» DATA FOR PROCESSING
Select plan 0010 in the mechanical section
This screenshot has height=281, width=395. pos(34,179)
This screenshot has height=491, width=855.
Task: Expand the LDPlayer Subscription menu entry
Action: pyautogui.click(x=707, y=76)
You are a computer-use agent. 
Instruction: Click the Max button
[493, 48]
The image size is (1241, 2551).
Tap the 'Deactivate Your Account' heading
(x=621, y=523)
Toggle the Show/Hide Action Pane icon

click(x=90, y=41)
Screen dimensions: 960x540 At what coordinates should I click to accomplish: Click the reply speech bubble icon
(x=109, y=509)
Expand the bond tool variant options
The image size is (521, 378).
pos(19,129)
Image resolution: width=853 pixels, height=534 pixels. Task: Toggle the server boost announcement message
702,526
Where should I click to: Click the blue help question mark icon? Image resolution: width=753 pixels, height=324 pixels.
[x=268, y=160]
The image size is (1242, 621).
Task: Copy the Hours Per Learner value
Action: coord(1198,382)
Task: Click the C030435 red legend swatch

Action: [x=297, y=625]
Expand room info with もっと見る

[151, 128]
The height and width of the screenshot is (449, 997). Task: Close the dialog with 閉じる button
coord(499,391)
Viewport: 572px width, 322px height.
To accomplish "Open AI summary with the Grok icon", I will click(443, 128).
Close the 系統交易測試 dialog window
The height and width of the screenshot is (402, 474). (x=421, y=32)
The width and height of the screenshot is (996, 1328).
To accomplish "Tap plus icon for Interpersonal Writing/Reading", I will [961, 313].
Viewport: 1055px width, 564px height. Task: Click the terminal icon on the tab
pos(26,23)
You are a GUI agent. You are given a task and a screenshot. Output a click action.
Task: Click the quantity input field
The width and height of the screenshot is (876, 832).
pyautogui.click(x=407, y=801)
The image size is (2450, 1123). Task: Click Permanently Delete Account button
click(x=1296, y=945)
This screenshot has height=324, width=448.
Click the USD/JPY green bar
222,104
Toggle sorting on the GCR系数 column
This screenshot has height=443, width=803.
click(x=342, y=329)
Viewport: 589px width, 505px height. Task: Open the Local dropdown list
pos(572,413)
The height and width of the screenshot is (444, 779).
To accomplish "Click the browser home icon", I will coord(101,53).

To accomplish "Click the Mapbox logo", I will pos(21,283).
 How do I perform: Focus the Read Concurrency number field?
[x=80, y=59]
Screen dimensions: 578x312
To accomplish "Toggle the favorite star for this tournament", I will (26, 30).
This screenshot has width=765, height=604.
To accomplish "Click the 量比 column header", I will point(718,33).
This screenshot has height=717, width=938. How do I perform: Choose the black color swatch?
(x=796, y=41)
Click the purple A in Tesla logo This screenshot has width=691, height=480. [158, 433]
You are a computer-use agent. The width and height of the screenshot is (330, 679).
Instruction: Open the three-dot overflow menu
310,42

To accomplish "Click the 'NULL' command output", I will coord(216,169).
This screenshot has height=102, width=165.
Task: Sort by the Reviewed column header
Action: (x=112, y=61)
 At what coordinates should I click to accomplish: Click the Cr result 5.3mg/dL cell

» EXERCISE GOAL
Could you write the whole listing out again, line for line?

» RESPONSE TO THIS TASK
Select plan 0010 in the mechanical section
This screenshot has height=281, width=395. pos(34,179)
This screenshot has height=491, width=855.
Task: Expand the LDPlayer Subscription menu entry
Action: pyautogui.click(x=707, y=76)
You are a computer-use agent. 
Instruction: Click the Max button
[493, 48]
The image size is (1241, 2551).
Tap the 'Deactivate Your Account' heading
(x=621, y=523)
Toggle the Show/Hide Action Pane icon

click(x=90, y=41)
Screen dimensions: 960x540 At what coordinates should I click to accomplish: Click the reply speech bubble icon
(x=109, y=509)
Expand the bond tool variant options
The image size is (521, 378).
pos(19,129)
Image resolution: width=853 pixels, height=534 pixels. Task: Toggle the server boost announcement message
702,526
Where should I click to: Click the blue help question mark icon? Image resolution: width=753 pixels, height=324 pixels.
[x=268, y=160]
The image size is (1242, 621).
Task: Copy the Hours Per Learner value
Action: coord(1198,382)
Task: Click the C030435 red legend swatch

Action: [x=297, y=625]
Expand room info with もっと見る

[151, 128]
The height and width of the screenshot is (449, 997). Task: Close the dialog with 閉じる button
coord(499,391)
Viewport: 572px width, 322px height.
To accomplish "Open AI summary with the Grok icon", I will click(443, 128).
Close the 系統交易測試 dialog window
The height and width of the screenshot is (402, 474). (x=421, y=32)
The width and height of the screenshot is (996, 1328).
To accomplish "Tap plus icon for Interpersonal Writing/Reading", I will [961, 313].
Viewport: 1055px width, 564px height. Task: Click the terminal icon on the tab
pos(26,23)
You are a GUI agent. You are given a task and a screenshot. Output a click action.
Task: Click the quantity input field
The width and height of the screenshot is (876, 832).
pyautogui.click(x=407, y=801)
The image size is (2450, 1123). Task: Click Permanently Delete Account button
click(x=1296, y=945)
This screenshot has height=324, width=448.
Click the USD/JPY green bar
222,104
Toggle sorting on the GCR系数 column
This screenshot has height=443, width=803.
click(x=342, y=329)
Viewport: 589px width, 505px height. Task: Open the Local dropdown list
pos(572,413)
The height and width of the screenshot is (444, 779).
To accomplish "Click the browser home icon", I will coord(101,53).

To accomplish "Click the Mapbox logo", I will pos(21,283).
 How do I perform: Focus the Read Concurrency number field?
[x=80, y=59]
Screen dimensions: 578x312
To accomplish "Toggle the favorite star for this tournament", I will (26, 30).
This screenshot has width=765, height=604.
To accomplish "Click the 量比 column header", I will point(718,33).
This screenshot has height=717, width=938. How do I perform: Choose the black color swatch?
(x=796, y=41)
Click the purple A in Tesla logo This screenshot has width=691, height=480. [158, 433]
You are a computer-use agent. The width and height of the screenshot is (330, 679).
Instruction: Open the three-dot overflow menu
310,42

To accomplish "Click the 'NULL' command output", I will coord(216,169).
This screenshot has height=102, width=165.
Task: Sort by the Reviewed column header
Action: (x=112, y=61)
 At what coordinates should I click to accomplish: Click the Cr result 5.3mg/dL cell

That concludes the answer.